I found this link using google as I was double checking my wording (after chatting with Ether these past few years I tend to double check my wording before I post). The funny thing is that I totally missed this line in your blog:

"Make sure the wheels are "locked" so the robot cannot roll."

So all of this time I thought it was drive train performance that this was trying to find, and why I've been asking about dynamic/kinetic friction... which by the way for the good of the group, I'd like to share the method you presented to me for this:

"
I believe kinetic and dynamic friction are the same thing.
I think that the method you outlined would work if you want to calculate the kinetic friction at any given wheel speed. I believe these values shouldn't change much based on speed. The simpler test to figure out kinetic friction is similar to the static test. You put the robot on a ramp, tilt it until it starts moving, then tilt it back until it stops moving. Take the tangent of the angle at the time it stops moving to find the kinetic CoF.
"

And funny thing... yep... I thought this too was to solve for drive train performance... as I interpret moving as rolling. Doh!

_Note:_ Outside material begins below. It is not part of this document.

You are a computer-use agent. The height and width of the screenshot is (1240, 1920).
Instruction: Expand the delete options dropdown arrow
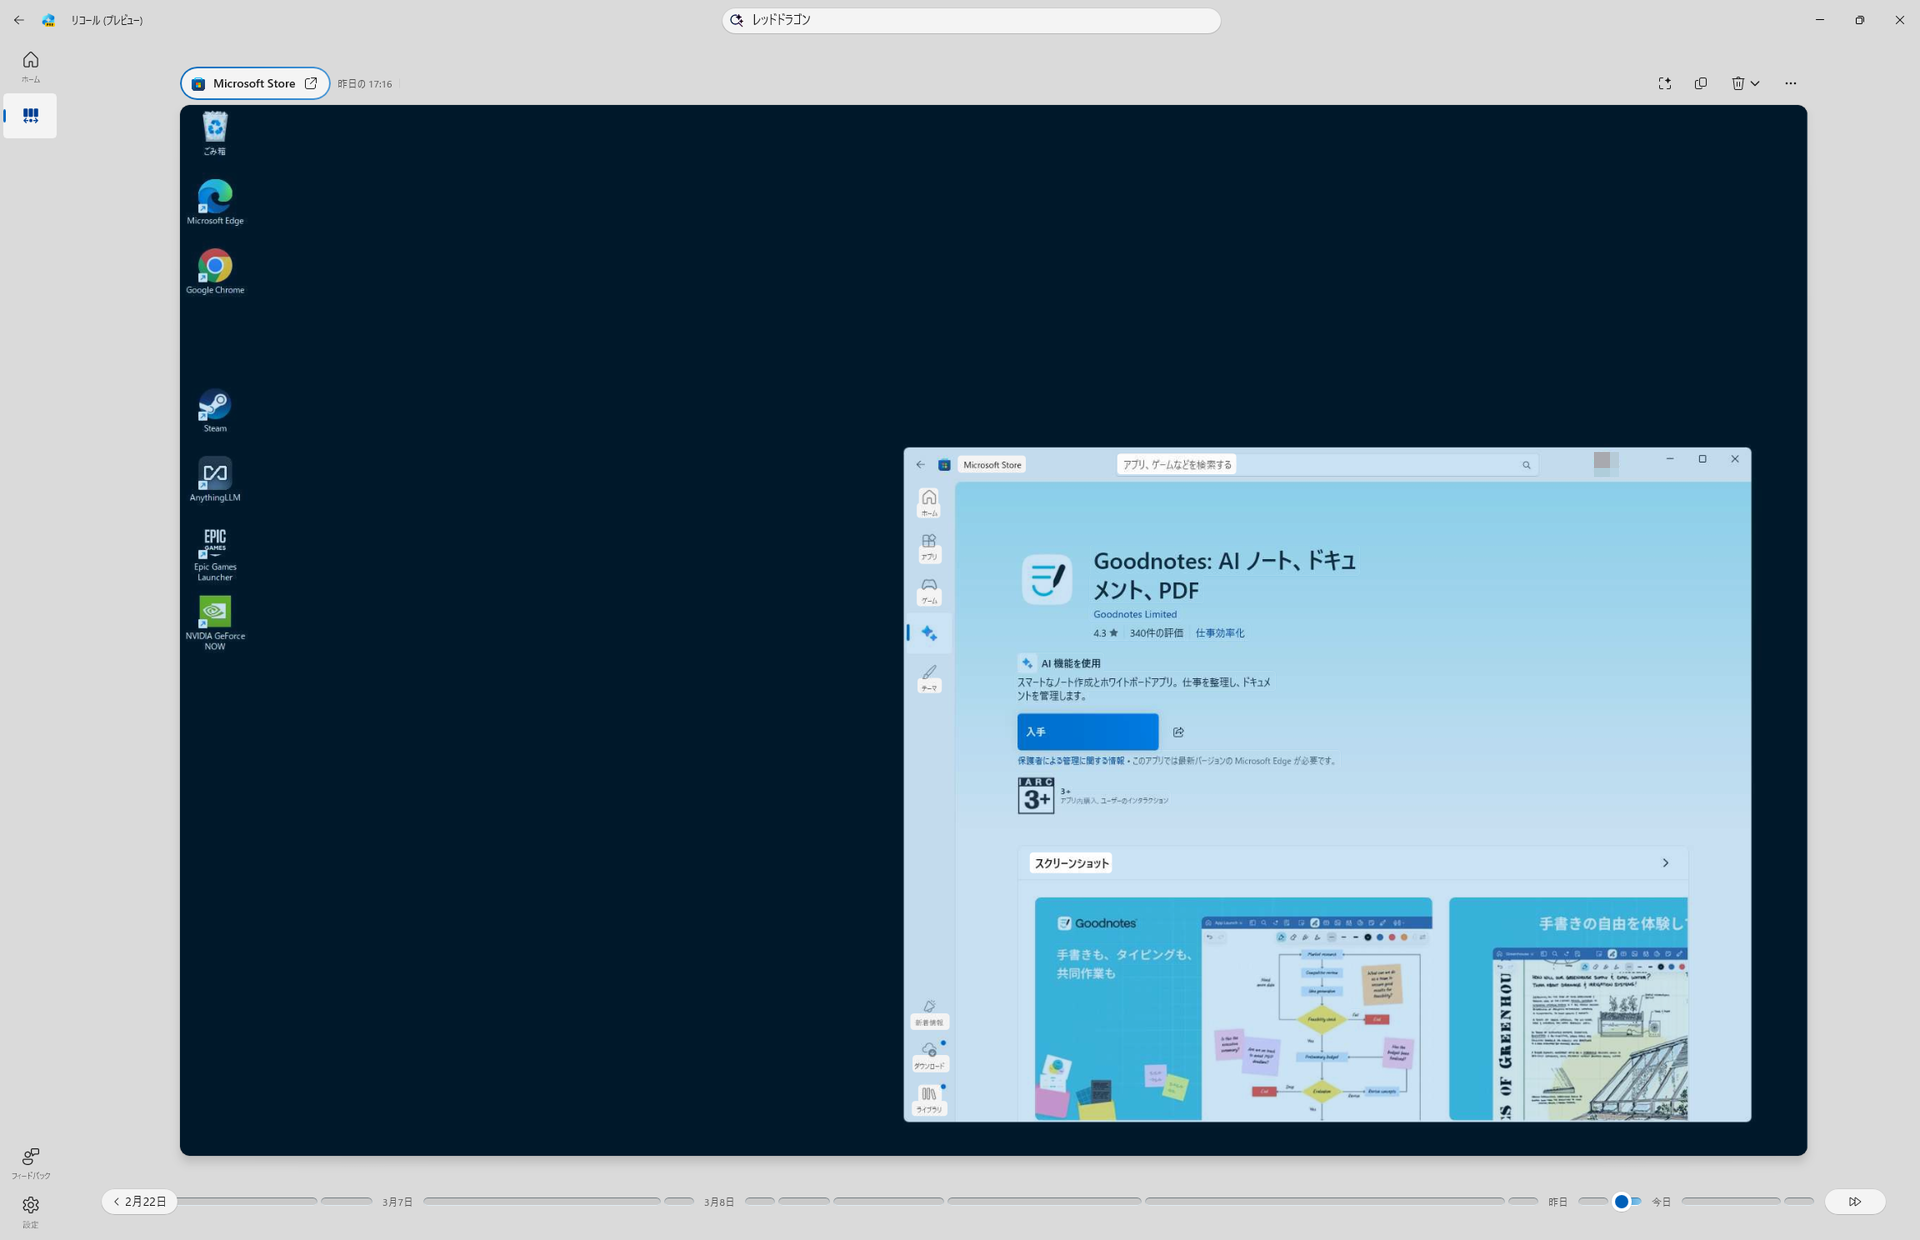click(x=1755, y=84)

Part of the reason I missed that this test was about traction the first time around was because I was so focused on being able to simulate how fast a robot will move given time, gearing, motor(s) and, voltage. I think for me personally to avoid confusion I may wish to adopt the term Coefficient of Traction.

On a side note I made an interesting discovery today that I do not have an explanation for yet. It deals with some measuring results that "appear" that it took more voltage to slow down the robot (wheels were up on boards too) than to accelerate. I'm sure there is a simple explanation... I'll just need to study a bit more on kinetic energy.